Element and text location data:

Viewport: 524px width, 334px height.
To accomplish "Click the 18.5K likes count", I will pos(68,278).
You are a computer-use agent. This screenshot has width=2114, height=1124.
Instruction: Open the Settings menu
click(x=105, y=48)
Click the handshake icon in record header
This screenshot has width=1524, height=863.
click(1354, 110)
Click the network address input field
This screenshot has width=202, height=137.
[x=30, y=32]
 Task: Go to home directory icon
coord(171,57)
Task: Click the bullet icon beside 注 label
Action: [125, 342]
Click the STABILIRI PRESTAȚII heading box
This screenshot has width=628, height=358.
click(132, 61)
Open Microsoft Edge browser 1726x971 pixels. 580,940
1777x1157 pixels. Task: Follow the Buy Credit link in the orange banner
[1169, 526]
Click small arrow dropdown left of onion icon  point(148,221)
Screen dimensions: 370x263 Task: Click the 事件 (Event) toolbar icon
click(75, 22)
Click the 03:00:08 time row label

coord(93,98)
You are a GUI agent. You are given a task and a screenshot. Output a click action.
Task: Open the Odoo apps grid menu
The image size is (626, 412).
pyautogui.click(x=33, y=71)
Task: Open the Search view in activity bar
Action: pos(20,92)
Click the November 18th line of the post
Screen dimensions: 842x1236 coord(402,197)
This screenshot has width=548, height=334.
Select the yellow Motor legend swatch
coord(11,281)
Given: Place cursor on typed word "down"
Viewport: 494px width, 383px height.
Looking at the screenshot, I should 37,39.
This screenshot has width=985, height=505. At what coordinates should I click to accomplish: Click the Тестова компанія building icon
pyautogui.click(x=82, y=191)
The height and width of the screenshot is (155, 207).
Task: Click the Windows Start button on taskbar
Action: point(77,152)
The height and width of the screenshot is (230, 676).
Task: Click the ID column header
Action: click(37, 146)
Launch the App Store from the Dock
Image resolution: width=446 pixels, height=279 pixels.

#### [Task to complete]
Lay out the lines of the listing above as a numbered list, leaving out any blank lines.

#### [Solved exercise]
1. Viewport: 524px width, 334px height.
2. To accomplish "Click the 18.5K likes count", I will pos(68,278).
3. You are a computer-use agent. This screenshot has width=2114, height=1124.
4. Instruction: Open the Settings menu
5. click(x=105, y=48)
6. Click the handshake icon in record header
7. This screenshot has width=1524, height=863.
8. click(1354, 110)
9. Click the network address input field
10. This screenshot has width=202, height=137.
11. [x=30, y=32]
12.  Task: Go to home directory icon
13. coord(171,57)
14. Task: Click the bullet icon beside 注 label
15. Action: [125, 342]
16. Click the STABILIRI PRESTAȚII heading box
17. This screenshot has width=628, height=358.
18. click(132, 61)
19. Open Microsoft Edge browser 1726x971 pixels. 580,940
20. 1777x1157 pixels. Task: Follow the Buy Credit link in the orange banner
21. [1169, 526]
22. Click small arrow dropdown left of onion icon  point(148,221)
23. Screen dimensions: 370x263 Task: Click the 事件 (Event) toolbar icon
24. click(75, 22)
25. Click the 03:00:08 time row label
26. coord(93,98)
27. You are a GUI agent. You are given a task and a screenshot. Output a click action.
28. Task: Open the Odoo apps grid menu
29. The image size is (626, 412).
30. pyautogui.click(x=33, y=71)
31. Task: Open the Search view in activity bar
32. Action: pos(20,92)
33. Click the November 18th line of the post
34. Screen dimensions: 842x1236 coord(402,197)
35. This screenshot has width=548, height=334.
36. Select the yellow Motor legend swatch
37. coord(11,281)
38. Given: Place cursor on typed word "down"
39. Viewport: 494px width, 383px height.
40. Looking at the screenshot, I should 37,39.
41. This screenshot has width=985, height=505. At what coordinates should I click to accomplish: Click the Тестова компанія building icon
42. pyautogui.click(x=82, y=191)
43. The height and width of the screenshot is (155, 207).
44. Task: Click the Windows Start button on taskbar
45. Action: point(77,152)
46. The height and width of the screenshot is (230, 676).
47. Task: Click the ID column header
48. Action: click(37, 146)
49. Launch the App Store from the Dock
50. Image resolution: width=446 pixels, height=279 pixels.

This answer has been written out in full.